Center for Biological Diversity

For Immediate Release, November 10, 2022


Maya Golden-Krasner, (213) 215-3729,

California’s Revised Net Metering Plan Still Fails Environmental Justice Communities

SAN FRANCISCO— The California Public Utilities Commission’s proposed revised state net-metering plan, released today, abandons the hefty solar tax from last year’s proposal but still threatens to put affordable renewable energy out of reach for most communities.

“This new plan is an improvement, but it still misses the mark when it comes to addressing environmental justice,” said Maya Golden-Krasner, deputy director at the Center for Biological Diversity’s Climate Law Institute. “California needs a strong net-metering program to achieve a just transition away from fossil fuels and utility monopoly control. The commission needs to strengthen renewable energy solutions that benefit marginalized communities. To do otherwise leaves these folks behind and pays lip service to the commission’s mandate to provide safe, affordable, reliable energy to all Californians.”

Last year the commission faced tremendous opposition when it proposed adding a grid participation charge, or solar tax, that could have eliminated rooftop solar in California. It shelved that proposal and came back today with substantial revisions.

But today’s proposed decision from administrative law Judge Kelly A. Hymes continues to rely on California’s avoided-cost calculator to determine the value of distributed solar exports.

The calculator, a method for determining reimbursement for excess electricity that’s returned to the grid, ignores many benefits of distributed solar and net metering, such as grid reliability, significant reduction in greenhouse gas and other air pollution, and local economic benefits, including new jobs. That disproportionally harms environmental justice communities and makes it harder for low-income residents and communities to afford rooftop solar systems.

More than 125 California and national climate and equity groups representing millions of people have urged Gov. Gavin Newsom to ensure that any net metering program account for the many benefits of distributed solar by maintaining the state’s solar credit to grow rooftop solar, especially in environmental justice communities.

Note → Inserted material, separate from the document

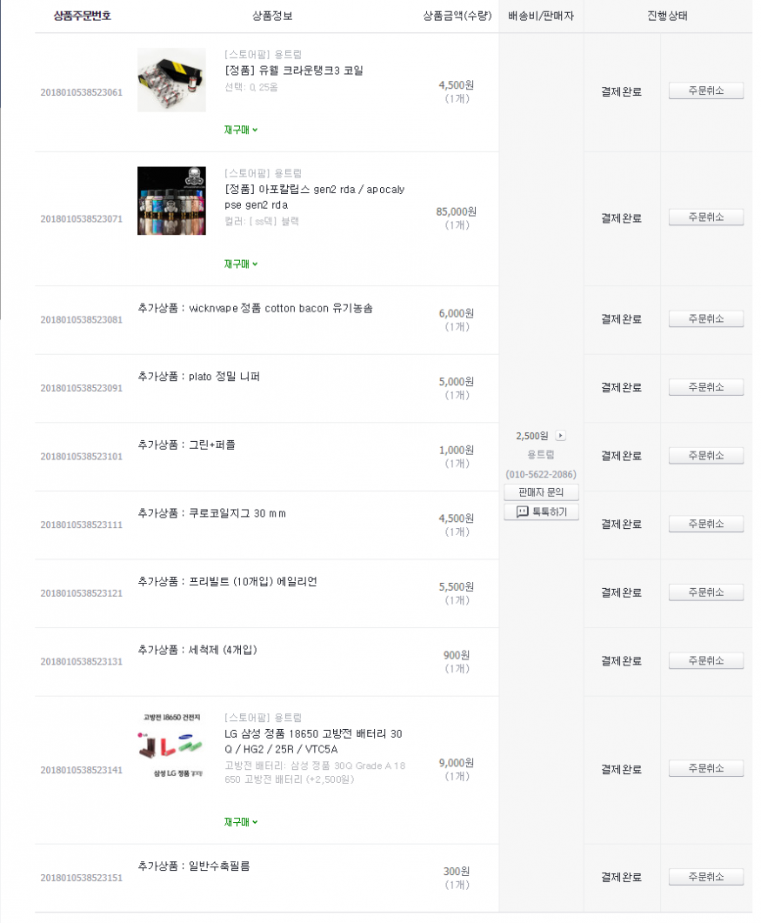This screenshot has height=923, width=761.
Task: Click the arrow icon beside 2,500원 shipping fee
Action: [x=560, y=436]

The groups’ letter said regulators are basing their proposal on flawed modeling that does not consider the benefits of net-metering to environmental justice communities, such as decreasing the state’s dependency on fossil fuels and the local economic benefits that net-metering offers.

The commission also failed to analyze non-solar customer bills and ignored or underestimated the benefits of net metering and the harms from fossil fuel energy, particularly in low-income communities and communities of color.

The plan released today failed to correct those errors. The commission will hear oral arguments on this new proposal Nov. 16.

The Center for Biological Diversity is a national, nonprofit conservation organization with more than 1.7 million members and online activists dedicated to the protection of endangered species and wild places.